____ Extrait choisi
Que ce prix soit, pour Dmitry Talantov, non seulement une reconnaissance, mais aussi un message au monde entier : la justice peut être emprisonnée, mais elle ne peut être vaincue.
Anton
Giulio Lana
Discours de Monsieur
le
Bâtonnier
Bertrand FAVREAU
au nom du Jury
Célébrer un anniversaire,
n’est-ce pas toujours convoquer des souvenirs? Pour les uns, ils revêtent la
force des signes ou du symbole. Pour d’autres, ils ne sont jamais que des
hasards ou des coincidences. Pour le poète, ils ne sont que des rendez vous. Chacun
choisira après tout son parti.
________
____ Documents fournis
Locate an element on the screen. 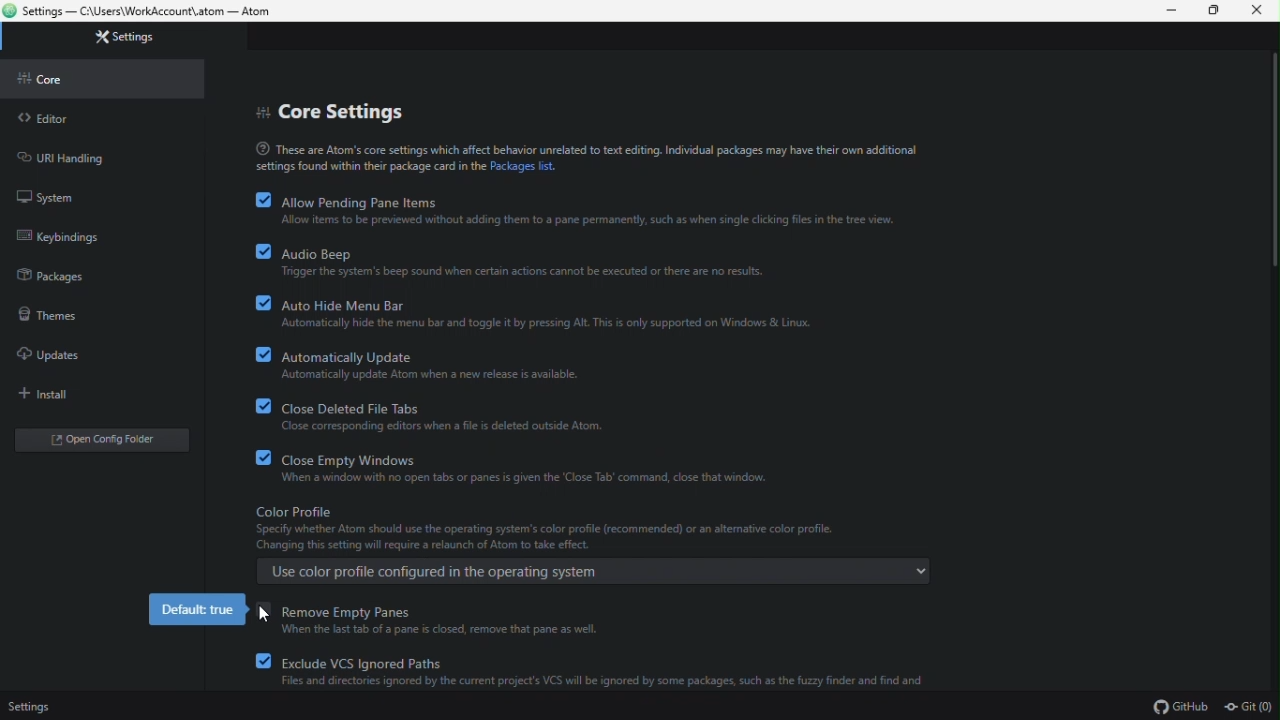  exclude VCS ignored paths is located at coordinates (608, 669).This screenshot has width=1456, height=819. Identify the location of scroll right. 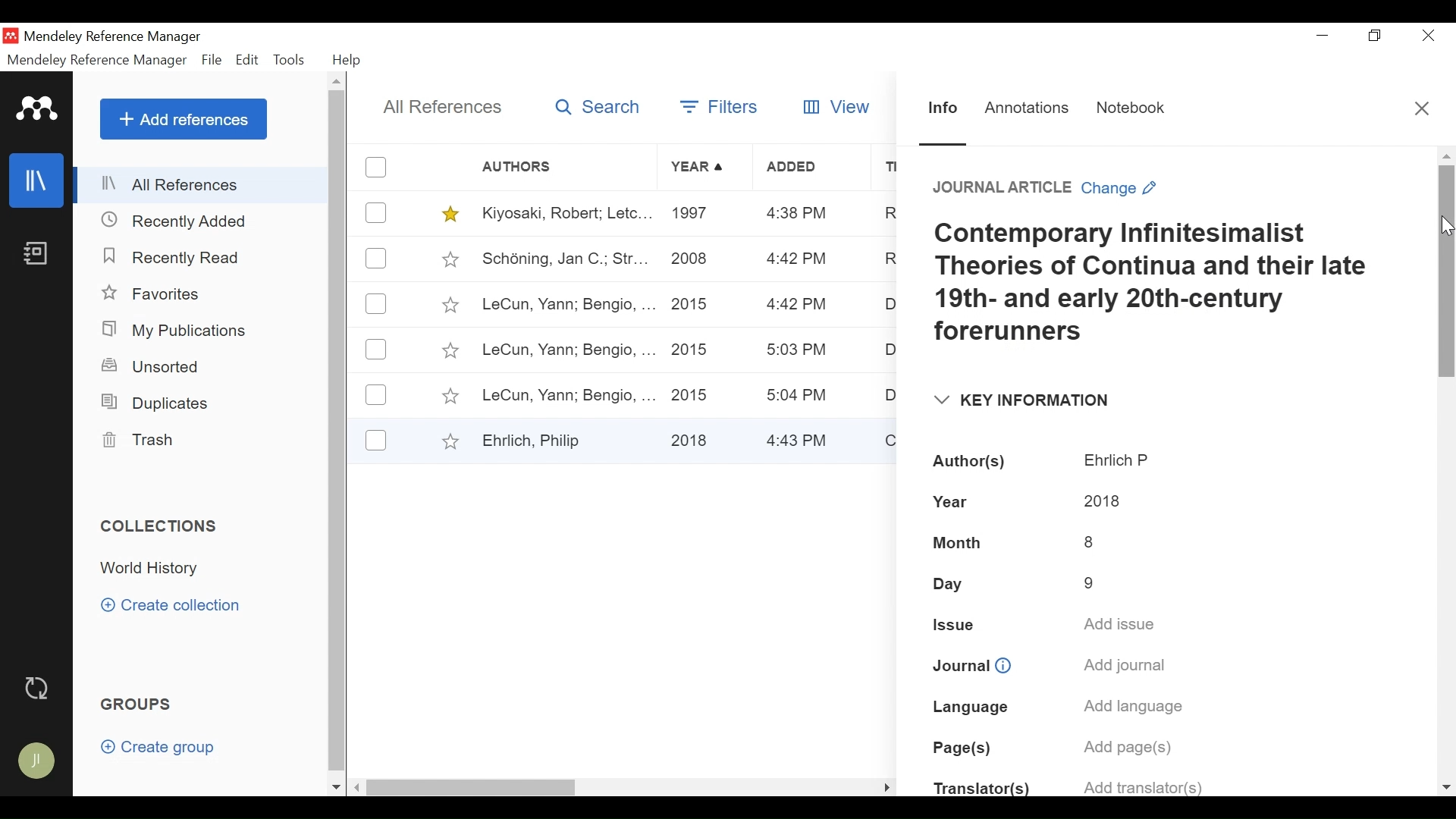
(886, 787).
________
> _Consignes de l'exercice_:
a. Recopiez à l'identique le passage de l'extrait choisi qui commence aux mots « Que ce prix » et s'arrête après « tout son parti. ».
b. Répondez brièvement aux questions suivantes d'après l'extrait choisi.
(i) Au nom de qui le bâtonnier Bertrand Favreau prononce-t-il son discours ?
(ii) Quel message le prix doit-il adresser au monde entier ?
(iii) Pour le poète, que sont les souvenirs ?
c. Poursuivez le discours de l'extrait choisi à partir de la phrase « Chacun choisira après tout son parti. »

> _Corrigé de l'exercice_:
a.
Que ce prix soit, pour Dmitry Talantov, non seulement une reconnaissance, mais aussi un message au monde entier : la justice peut être emprisonnée, mais elle ne peut être vaincue.
Anton
Giulio Lana
Discours de Monsieur
le
Bâtonnier
Bertrand FAVREAU
au nom du Jury
Célébrer un anniversaire,
n’est-ce pas toujours convoquer des souvenirs? Pour les uns, ils revêtent la
force des signes ou du symbole. Pour d’autres, ils ne sont jamais que des
hasards ou des coincidences. Pour le poète, ils ne sont que des rendez vous. Chacun
choisira après tout son parti.

b.
(i) Au nom du Jury.
(ii) La justice peut être emprisonnée, mais elle ne peut être vaincue.
(iii) Des rendez-vous.

c.
Pourtant, à l’instant de remettre
ce 30° prix, pourrions-nous nous empêcher de refaire un voyage encore
initiatique bien que rétrospectif et tout aussi émouvant qu’attristant, celui
qui nous aura conduit au terme de 40 années dans un paysage toujours recommencé
de destins dévastés au gré des souffrances des autres. Nous étions partis comme
par évidence de l’Afrique du Sud et nous sommes allés jusqu’en Chine par deux
fois. Venus du Zimbabwe nous avons du, par deux fois encore nous rendre en
Birmanie.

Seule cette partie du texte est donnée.